### EXERCISE BRIEF
From the records that follow, return exactly the lines beginning at the one that contains "The width and height of the screenshot is (808, 455)." and ending at the one that contains "Task: Click the Safety First product image", pictures left out.

### THE DATA

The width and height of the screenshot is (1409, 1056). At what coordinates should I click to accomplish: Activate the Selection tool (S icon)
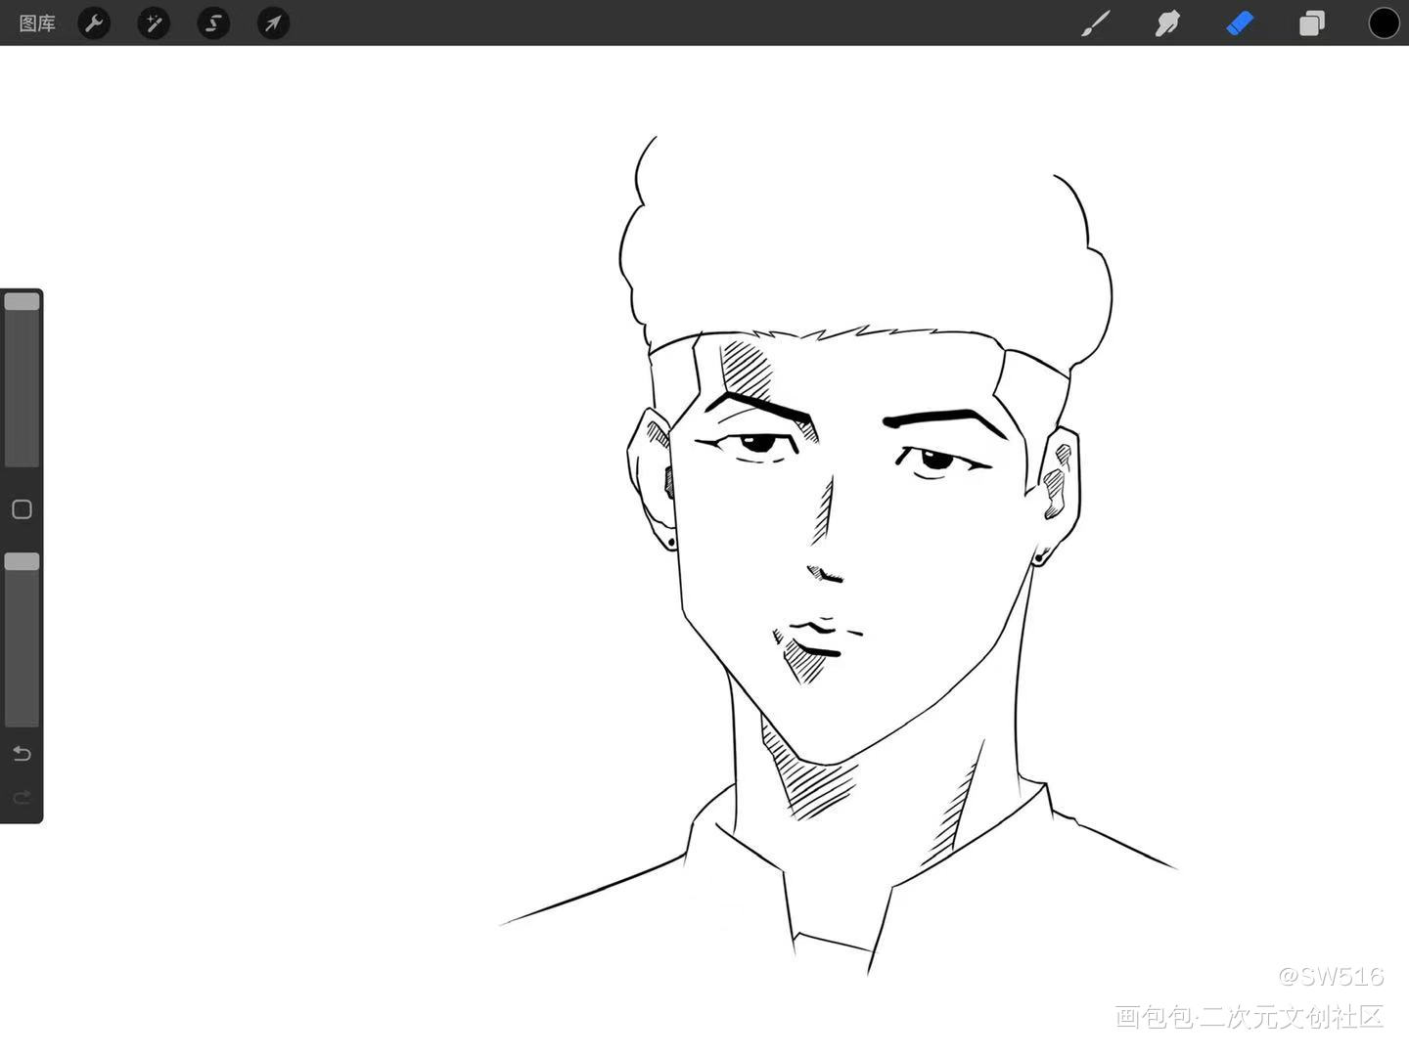[213, 23]
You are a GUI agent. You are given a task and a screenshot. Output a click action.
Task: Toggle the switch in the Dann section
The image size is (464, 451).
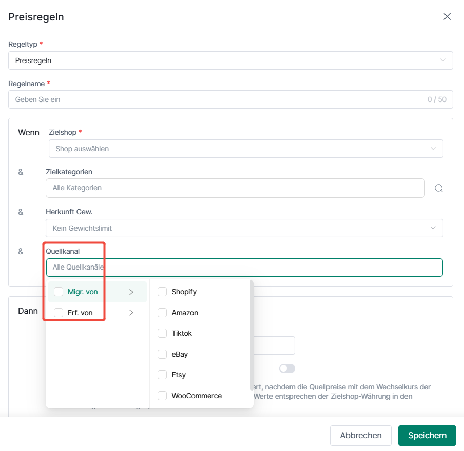(287, 368)
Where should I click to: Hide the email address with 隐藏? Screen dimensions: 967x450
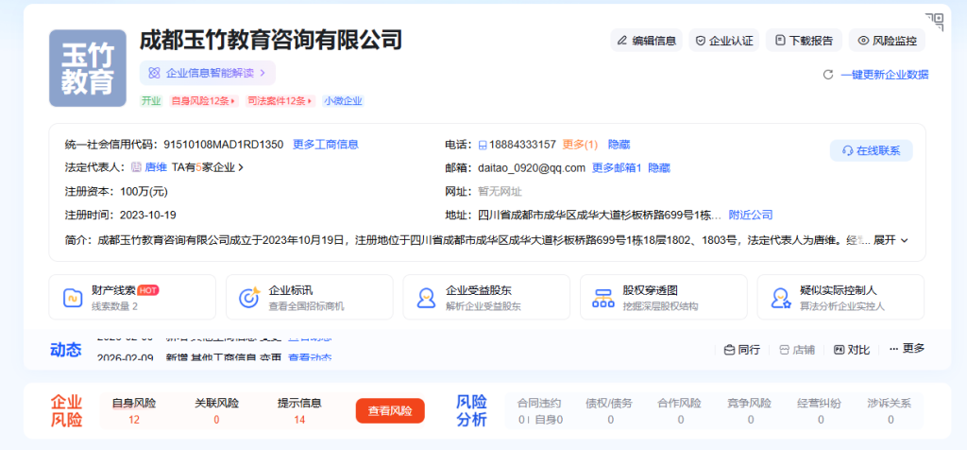pos(659,167)
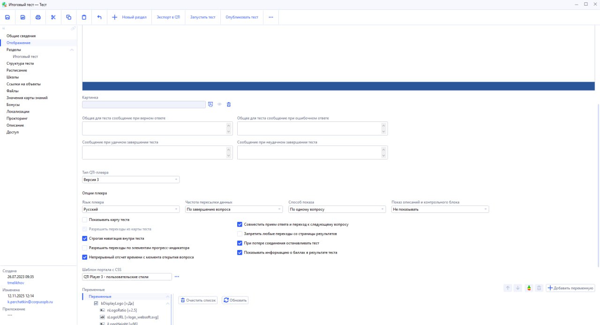Uncheck Строгая навигация внутри теста
This screenshot has width=600, height=325.
[85, 238]
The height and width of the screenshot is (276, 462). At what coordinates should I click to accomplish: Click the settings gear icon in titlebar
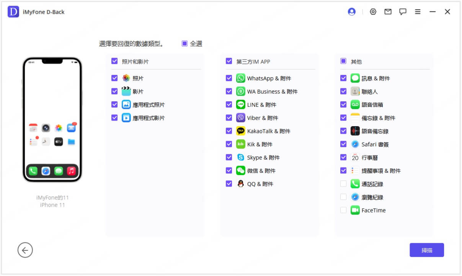pos(373,11)
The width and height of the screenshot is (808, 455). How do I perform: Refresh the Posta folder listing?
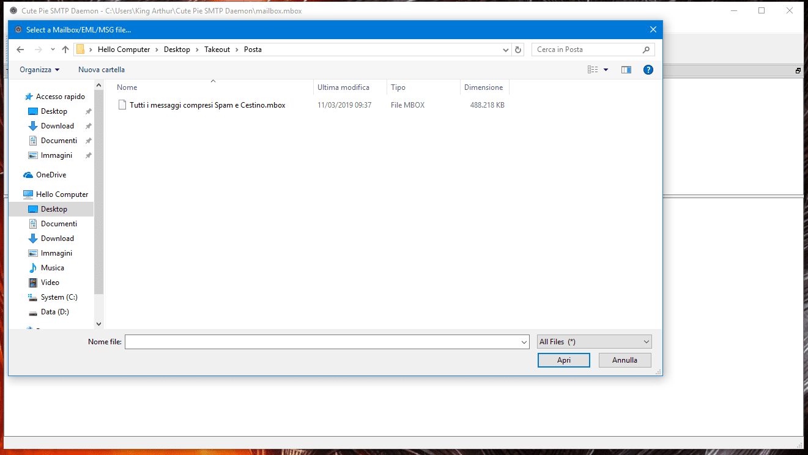pos(519,50)
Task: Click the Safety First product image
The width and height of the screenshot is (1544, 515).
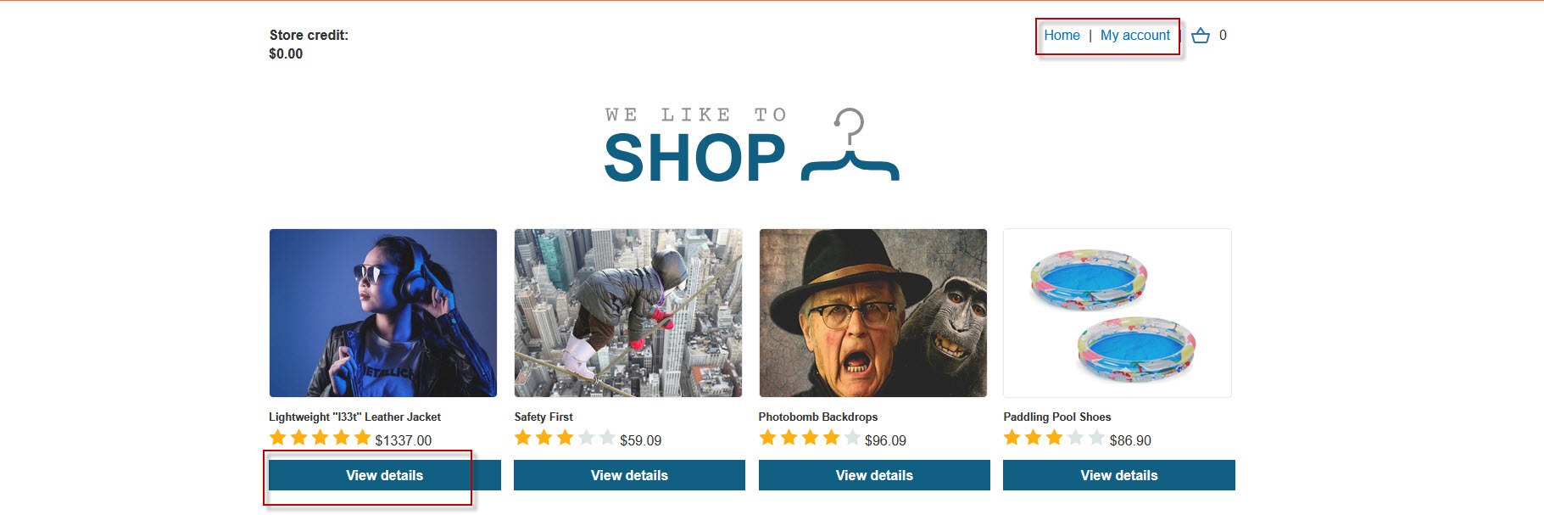Action: coord(628,313)
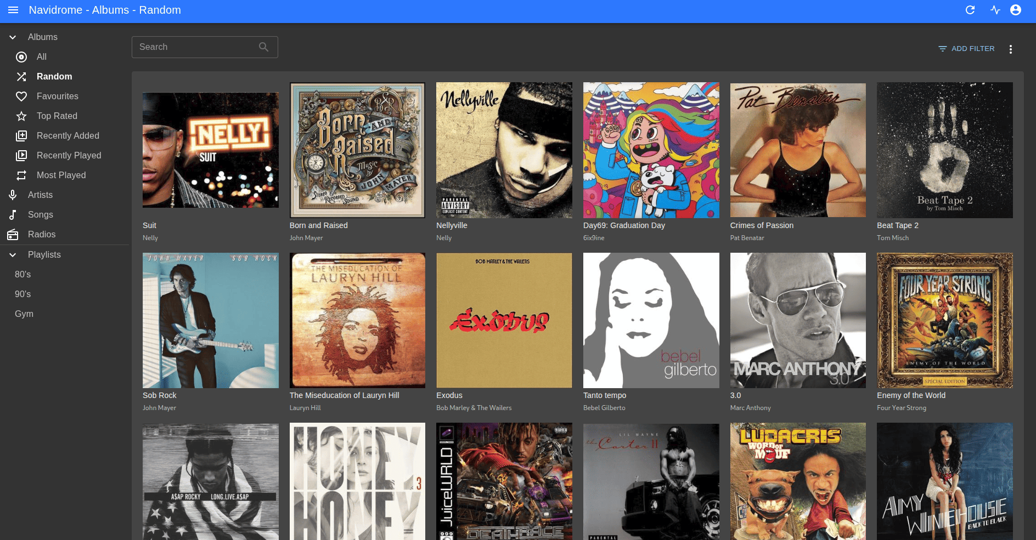
Task: Click the refresh icon in top bar
Action: (x=970, y=10)
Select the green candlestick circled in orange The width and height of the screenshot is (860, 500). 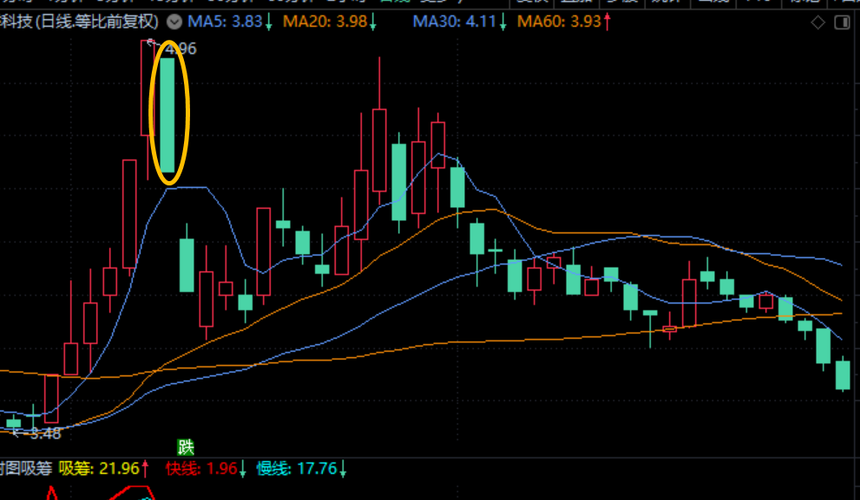coord(167,115)
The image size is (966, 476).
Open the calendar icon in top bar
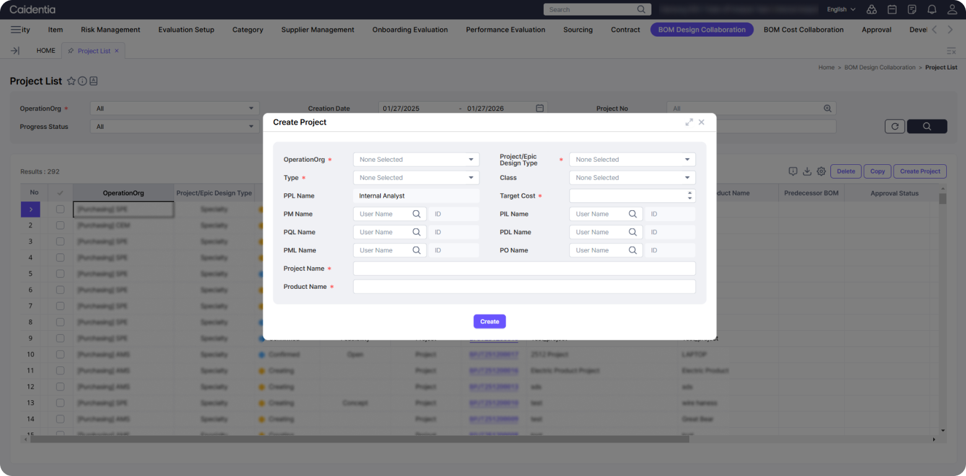point(892,9)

### WORKED SOLUTION
The width and height of the screenshot is (808, 455). How do I perform: Refresh the Posta folder listing?
pos(519,50)
Task: Click the Safety First product image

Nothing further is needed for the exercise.